Two students charged with intimidation, rapes at school http://www.privateofficer.com
Star Tribune staff writers
Minneapolis MN June 23 2008
Between classes, police say, the two students worked the halls at Henry High School in Minneapolis, scouting out their next victim. Through persistence, cunning or intimidation, they would lure a girl to an isolated stairwell.
Once there, they took turns sexually assaulting the girl while the other stood lookout. Working in tandem, police say, they may be responsible for at least four assaults during school hours in May and June.
Santwoine Thornton, 17, and Raevon Conner, 18, have each been charged with third-degree criminal sexual conduct in separate incidents of forcing a girl to perform oral sex. They could face more charges; police believe there are more victims at the school too afraid or ashamed to come forward.
“They were like spiders leading their victims to the spider web,” Sgt. Melissa Banham said.
It wasn’t until June 4 that police learned about the assaults at Henry, 4320 Newton Av. N. That day, a girl, 15, told a school official that another student forced her to have sex in a basement stairway near the choir and band rooms. Conner was arrested shortly afterward.
“This was taken seriously as soon as it was reported,” said Lt. Nancy Dunlap, sex crimes unit leader.
Through a series of detailed interviews, Banham learned about Thornton, who became the second suspect. The investigation led to three more victims under 17 who had been assaulted before June 4. Banham wouldn’t discuss specific evidence but said she has developed strong cases. Thornton was arrested Wednesday.
Police urged parents with students at Henry to talk with their children about the incidents and contact investigators if they know about these or other attacks at the school.
“The victims could have had a variety of reasons not to come forward right away,” Dunlap said. “But when Sgt. Banham did talk to them, her demeanor set them at ease and made it much easier to open up to her.”
Dunlap wouldn’t call Thornton, of Minneapolis, and Conner, of Brooklyn Park, serial rapists, but said three incidents is the definition of a serial rapist. She said neither teen has a criminal history. Authorities will seek to have Thornton tried as an adult.

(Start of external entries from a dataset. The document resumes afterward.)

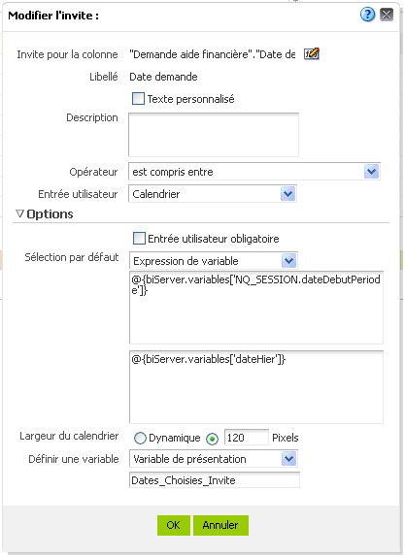Collapse the Options section triangle
The height and width of the screenshot is (557, 405).
[x=20, y=213]
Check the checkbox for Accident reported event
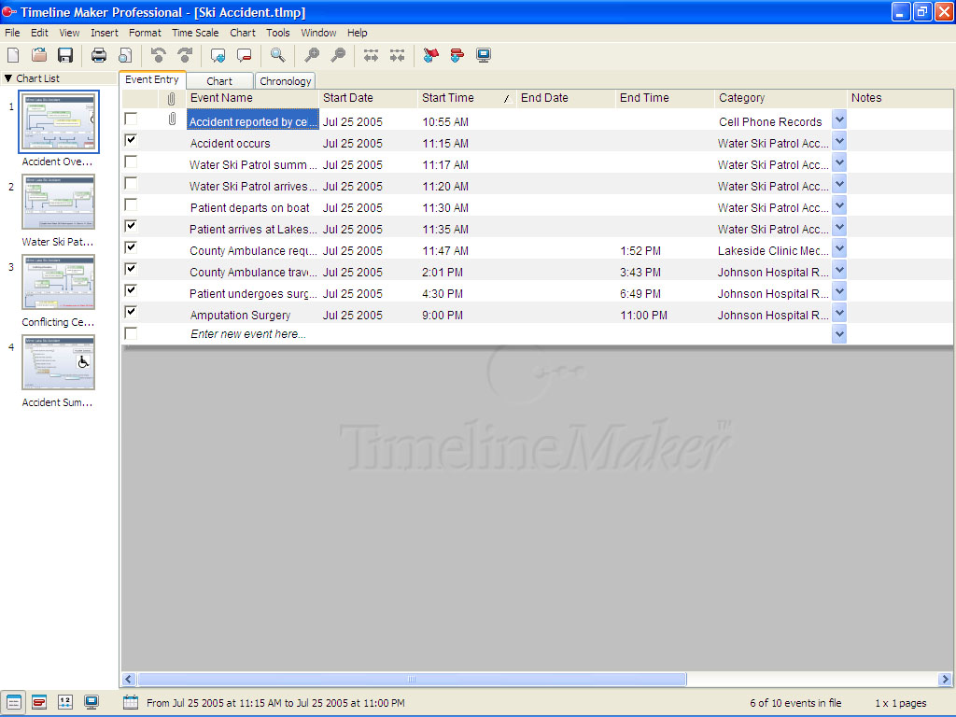956x717 pixels. click(x=130, y=119)
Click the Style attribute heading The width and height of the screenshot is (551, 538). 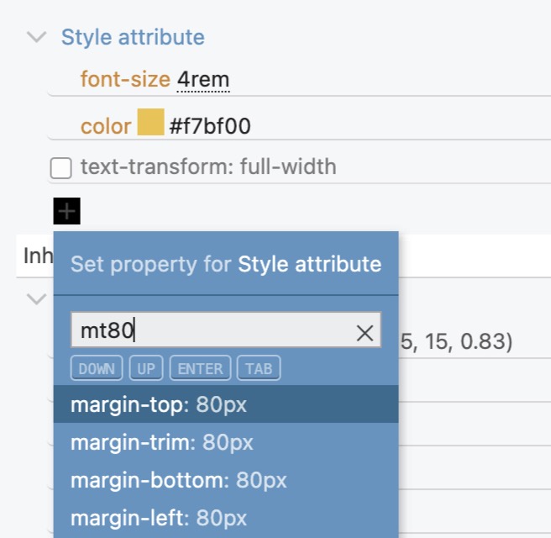point(133,37)
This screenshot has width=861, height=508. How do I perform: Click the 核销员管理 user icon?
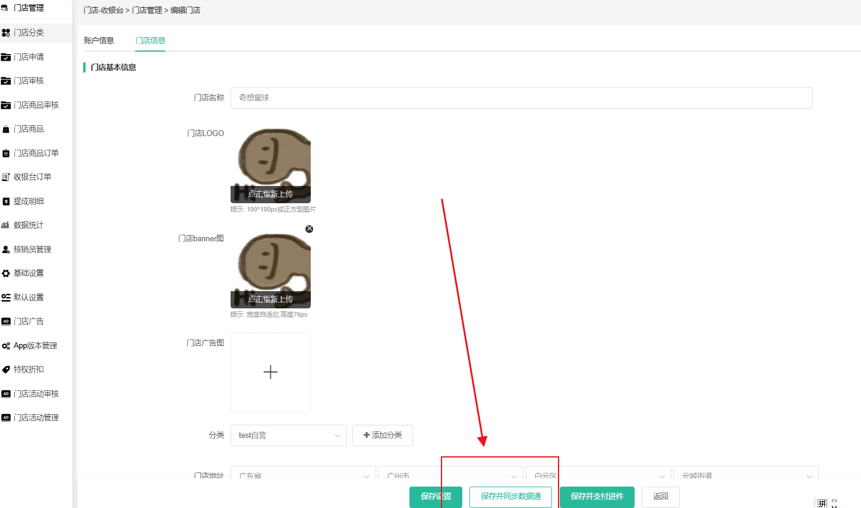coord(6,250)
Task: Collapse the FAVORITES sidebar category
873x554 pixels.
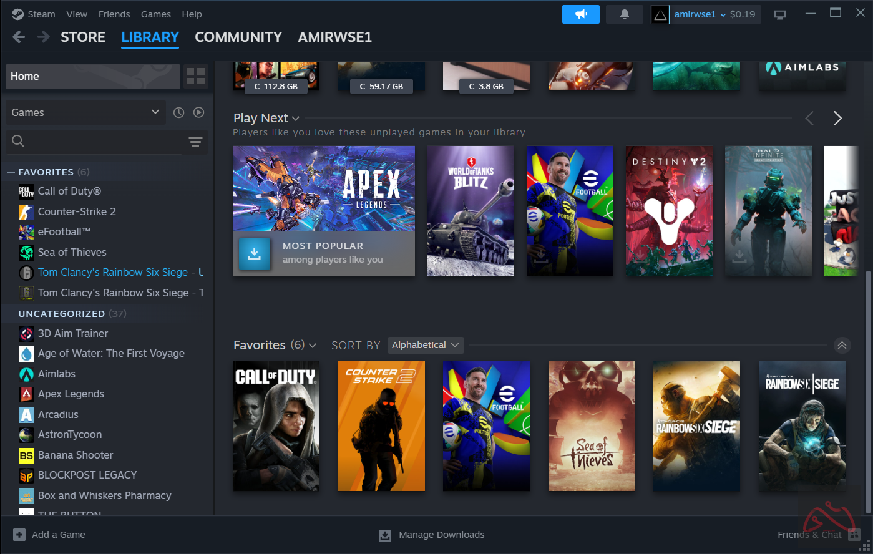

In each incident, Dunlap said the suspects had a plan. They were alert to the locations of the school’s surveillance cameras, she said. They sometimes threatened their victims with physical harm if they told police, she said.
In a court document, the 15-year-old said she was concerned that something bad would happen when Conner led her to the basement stairwell, but didn’t feel she could stop it. He forced her to have sex for three minutes until the bell rang to change classes.
Police learned about a second victim who had been suspended from school in May, when she began skipping classes, a court document said. The girl’s mother learned that she preferred to be suspended rather than tell her or school officials that she was missing classes because of the assault, the document said.
As Thornton attempted to get the girl into a stairwell, a girlfriend whispered a warning because Thornton had tried something earlier with her. But Thornton was persistent, and the girl went with him, the document said.
He asked her for sex, but she said no. He then hugged and talked to her before assaulting her, the document said. She told him the school bell rang and Thornton and another student left the area.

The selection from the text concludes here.